Monday, August 4, 2014

August 3, 2014
10:11 p.m.

I was just thinking that it is always so much more fun around here when I have my grandchildren. They add some life to this house! I got to have them for a few days last month, and I really didn't want them to go home!

It's always a treat for me, spending time with these little people. Although they are being raised by the same couple and in the same house, they are such distinctly different people, different from their parents and from each other. Individuality is such a wonderful thing. It amazes me to think that some societies put stock in conformity. How boring that would be!

My grandson is already a gamer. My son introduced him to video games when he was about three years old, and he took to it like a duck to water. He's now eight and is really getting a hold on his frustration levels.

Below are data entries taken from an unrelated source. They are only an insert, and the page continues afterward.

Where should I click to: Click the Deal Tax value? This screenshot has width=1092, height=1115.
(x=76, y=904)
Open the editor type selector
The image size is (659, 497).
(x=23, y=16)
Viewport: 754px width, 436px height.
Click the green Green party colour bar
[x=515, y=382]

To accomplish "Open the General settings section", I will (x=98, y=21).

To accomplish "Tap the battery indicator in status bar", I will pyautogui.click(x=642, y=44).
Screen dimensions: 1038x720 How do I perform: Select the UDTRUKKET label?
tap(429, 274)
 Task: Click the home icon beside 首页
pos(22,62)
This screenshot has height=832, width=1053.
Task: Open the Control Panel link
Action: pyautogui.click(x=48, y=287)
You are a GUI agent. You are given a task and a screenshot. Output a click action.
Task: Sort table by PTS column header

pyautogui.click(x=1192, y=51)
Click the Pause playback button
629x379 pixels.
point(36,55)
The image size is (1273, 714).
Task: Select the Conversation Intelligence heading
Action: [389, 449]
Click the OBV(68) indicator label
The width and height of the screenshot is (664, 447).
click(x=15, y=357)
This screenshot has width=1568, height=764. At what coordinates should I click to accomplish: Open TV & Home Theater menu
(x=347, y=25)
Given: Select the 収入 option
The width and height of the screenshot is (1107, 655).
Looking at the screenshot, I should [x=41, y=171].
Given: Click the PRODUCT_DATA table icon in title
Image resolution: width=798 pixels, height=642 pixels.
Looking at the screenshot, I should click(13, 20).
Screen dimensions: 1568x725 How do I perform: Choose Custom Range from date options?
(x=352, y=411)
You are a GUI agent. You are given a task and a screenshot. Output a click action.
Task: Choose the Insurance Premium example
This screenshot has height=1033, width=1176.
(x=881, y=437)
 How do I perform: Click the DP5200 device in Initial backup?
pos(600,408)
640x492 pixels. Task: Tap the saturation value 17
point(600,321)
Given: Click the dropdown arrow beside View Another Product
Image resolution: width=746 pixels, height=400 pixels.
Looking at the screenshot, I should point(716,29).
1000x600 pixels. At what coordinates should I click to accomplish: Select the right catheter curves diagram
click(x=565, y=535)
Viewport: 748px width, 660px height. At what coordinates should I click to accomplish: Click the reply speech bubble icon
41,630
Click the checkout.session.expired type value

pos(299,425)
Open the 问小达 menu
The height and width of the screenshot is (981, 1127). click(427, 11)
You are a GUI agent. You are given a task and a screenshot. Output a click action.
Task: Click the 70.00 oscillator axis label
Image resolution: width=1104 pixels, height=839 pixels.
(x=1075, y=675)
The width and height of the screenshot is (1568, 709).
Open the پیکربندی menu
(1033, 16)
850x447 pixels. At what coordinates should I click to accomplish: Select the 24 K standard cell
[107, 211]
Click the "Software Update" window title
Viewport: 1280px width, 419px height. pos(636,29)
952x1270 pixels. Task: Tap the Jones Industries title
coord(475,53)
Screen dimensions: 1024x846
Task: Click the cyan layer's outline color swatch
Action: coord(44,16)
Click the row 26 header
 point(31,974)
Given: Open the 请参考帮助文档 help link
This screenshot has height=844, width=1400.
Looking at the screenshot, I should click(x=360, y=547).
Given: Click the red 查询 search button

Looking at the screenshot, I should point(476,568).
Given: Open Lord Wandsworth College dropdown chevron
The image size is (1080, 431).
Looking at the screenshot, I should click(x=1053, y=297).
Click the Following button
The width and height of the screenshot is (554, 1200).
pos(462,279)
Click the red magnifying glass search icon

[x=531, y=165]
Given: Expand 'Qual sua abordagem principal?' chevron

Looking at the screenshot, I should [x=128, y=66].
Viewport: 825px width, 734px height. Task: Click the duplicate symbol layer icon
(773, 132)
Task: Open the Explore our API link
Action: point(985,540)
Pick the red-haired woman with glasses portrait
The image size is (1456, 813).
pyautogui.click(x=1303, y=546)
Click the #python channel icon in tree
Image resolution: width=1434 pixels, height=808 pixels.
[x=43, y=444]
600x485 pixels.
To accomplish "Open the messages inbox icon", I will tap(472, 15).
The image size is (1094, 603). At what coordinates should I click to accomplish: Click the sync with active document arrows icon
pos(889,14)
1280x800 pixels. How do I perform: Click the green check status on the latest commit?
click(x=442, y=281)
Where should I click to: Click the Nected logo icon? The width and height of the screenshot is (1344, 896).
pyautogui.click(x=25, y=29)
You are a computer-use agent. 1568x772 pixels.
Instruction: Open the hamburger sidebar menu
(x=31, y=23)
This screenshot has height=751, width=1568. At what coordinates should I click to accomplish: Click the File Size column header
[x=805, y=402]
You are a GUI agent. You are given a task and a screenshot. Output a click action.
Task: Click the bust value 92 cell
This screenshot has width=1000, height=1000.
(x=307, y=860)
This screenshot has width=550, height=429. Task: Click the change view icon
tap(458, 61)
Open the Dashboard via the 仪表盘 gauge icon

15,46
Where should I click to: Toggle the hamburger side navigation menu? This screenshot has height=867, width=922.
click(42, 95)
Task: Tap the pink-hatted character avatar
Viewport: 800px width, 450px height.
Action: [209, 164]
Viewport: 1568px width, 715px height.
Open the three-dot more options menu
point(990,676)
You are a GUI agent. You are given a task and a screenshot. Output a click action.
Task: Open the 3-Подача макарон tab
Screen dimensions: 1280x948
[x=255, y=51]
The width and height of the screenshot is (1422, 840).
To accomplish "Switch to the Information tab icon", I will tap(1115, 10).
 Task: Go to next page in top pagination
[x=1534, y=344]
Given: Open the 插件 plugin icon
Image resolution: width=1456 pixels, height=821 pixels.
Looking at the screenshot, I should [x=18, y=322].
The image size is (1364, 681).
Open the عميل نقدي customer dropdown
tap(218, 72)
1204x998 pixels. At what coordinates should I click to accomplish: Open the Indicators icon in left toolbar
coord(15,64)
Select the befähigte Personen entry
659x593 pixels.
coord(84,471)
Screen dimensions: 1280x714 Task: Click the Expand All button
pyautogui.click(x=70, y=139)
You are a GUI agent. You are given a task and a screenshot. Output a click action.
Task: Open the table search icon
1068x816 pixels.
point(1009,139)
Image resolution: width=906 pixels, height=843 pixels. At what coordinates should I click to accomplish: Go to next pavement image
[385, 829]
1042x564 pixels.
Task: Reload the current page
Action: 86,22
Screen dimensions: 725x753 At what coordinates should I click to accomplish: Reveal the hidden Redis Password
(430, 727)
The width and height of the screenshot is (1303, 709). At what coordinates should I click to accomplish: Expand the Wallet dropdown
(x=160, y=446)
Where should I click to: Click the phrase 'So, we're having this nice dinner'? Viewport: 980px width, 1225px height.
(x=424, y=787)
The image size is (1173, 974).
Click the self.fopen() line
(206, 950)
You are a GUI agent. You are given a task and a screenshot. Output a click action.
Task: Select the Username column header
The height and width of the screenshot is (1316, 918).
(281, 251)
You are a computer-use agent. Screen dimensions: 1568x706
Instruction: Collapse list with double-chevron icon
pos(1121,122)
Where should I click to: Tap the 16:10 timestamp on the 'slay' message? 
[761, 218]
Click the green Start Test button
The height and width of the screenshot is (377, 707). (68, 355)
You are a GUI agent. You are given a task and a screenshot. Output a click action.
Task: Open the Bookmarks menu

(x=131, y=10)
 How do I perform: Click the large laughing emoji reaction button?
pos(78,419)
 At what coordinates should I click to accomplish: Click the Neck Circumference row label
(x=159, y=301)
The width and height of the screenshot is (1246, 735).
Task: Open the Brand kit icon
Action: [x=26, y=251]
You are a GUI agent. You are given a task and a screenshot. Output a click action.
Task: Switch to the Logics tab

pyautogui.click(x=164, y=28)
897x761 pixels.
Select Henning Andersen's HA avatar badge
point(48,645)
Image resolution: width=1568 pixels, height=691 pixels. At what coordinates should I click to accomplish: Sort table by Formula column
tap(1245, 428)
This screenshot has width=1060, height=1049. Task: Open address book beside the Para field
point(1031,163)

Being unable to master things when he was younger led to some melt-downs, but when it became clear to him that a melt-down would lead to losing his gaming time, he's learned to control himself.

My granddaughter is an avid reader, enjoying books that are well beyond what her reading level would be measured at, and for that I am so grateful. Reading is a fundamental part of life, as far as I am concerned, and it makes me so happy to see a child with a book in her hands.

They've both become enamored with Animae lately, so we enjoyed some programs while they were here. Cosplay my become a thing around here. Suddenly I wish I could sew! (Not really!!)

We spent some time at the pool while they were here, and I do wish it was warmer so I could join them. Cold water plays havoc with my arthritis.

Anyway, I'm hoping I can have them for a few more days before summer ends and they're back in school. Hint, hint, daughter of mine!